What you have to do: Your output should be the line with "Task: Select the cashcamel row in site list" and all following lines of the data below, through the end, repeated exactly.

(Collected data entries)
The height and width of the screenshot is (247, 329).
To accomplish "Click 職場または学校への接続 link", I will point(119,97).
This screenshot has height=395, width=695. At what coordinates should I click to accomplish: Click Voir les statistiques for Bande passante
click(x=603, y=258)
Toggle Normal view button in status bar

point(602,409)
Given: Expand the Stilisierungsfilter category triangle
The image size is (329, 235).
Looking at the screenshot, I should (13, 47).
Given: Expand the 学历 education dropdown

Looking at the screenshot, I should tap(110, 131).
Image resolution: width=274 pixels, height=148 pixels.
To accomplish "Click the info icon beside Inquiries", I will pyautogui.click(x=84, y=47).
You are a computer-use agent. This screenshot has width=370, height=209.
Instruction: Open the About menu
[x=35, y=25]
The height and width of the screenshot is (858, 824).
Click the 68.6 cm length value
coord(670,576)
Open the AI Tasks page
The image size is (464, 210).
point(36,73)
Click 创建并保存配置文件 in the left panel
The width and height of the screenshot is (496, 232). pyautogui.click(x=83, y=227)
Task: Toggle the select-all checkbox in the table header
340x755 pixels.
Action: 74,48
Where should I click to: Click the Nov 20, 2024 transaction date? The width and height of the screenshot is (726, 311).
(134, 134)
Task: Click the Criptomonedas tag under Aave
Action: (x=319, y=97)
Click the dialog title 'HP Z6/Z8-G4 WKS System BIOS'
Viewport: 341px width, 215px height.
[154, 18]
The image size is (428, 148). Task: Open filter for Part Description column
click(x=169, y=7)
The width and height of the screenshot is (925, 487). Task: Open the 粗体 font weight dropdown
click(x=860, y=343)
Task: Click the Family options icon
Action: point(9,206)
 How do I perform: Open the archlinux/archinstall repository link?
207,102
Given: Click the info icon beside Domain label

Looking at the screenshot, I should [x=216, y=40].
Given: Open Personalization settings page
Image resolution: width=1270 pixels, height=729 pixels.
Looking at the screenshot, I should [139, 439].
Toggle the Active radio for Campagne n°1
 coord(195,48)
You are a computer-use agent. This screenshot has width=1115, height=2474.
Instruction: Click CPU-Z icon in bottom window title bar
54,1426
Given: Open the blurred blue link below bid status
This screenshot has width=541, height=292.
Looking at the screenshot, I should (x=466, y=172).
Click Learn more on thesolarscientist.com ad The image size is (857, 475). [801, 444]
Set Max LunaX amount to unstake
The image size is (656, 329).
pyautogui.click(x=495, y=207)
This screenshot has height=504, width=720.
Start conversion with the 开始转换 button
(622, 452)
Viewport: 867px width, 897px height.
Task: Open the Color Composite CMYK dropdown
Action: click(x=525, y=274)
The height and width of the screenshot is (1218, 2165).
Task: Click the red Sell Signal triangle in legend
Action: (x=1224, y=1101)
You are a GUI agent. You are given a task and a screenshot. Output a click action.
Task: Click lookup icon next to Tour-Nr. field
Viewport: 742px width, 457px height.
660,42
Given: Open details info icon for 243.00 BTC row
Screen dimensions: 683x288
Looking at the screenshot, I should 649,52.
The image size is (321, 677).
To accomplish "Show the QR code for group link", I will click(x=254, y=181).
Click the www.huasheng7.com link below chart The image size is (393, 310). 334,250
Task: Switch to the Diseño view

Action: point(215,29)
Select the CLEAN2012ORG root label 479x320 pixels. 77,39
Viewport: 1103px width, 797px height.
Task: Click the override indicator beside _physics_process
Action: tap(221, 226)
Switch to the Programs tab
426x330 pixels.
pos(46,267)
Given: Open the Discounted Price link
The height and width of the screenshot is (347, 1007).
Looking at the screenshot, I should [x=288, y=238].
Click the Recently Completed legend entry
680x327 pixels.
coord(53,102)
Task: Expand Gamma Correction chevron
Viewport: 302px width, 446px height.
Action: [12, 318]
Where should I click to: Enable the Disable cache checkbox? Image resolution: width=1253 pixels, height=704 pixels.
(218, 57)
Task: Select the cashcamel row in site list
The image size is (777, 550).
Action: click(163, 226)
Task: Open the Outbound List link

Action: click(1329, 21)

Exercise response:
Task: Select the cashcamel row in site list
The image size is (777, 550).
Action: click(163, 226)
Task: Open the Outbound List link

Action: click(1329, 21)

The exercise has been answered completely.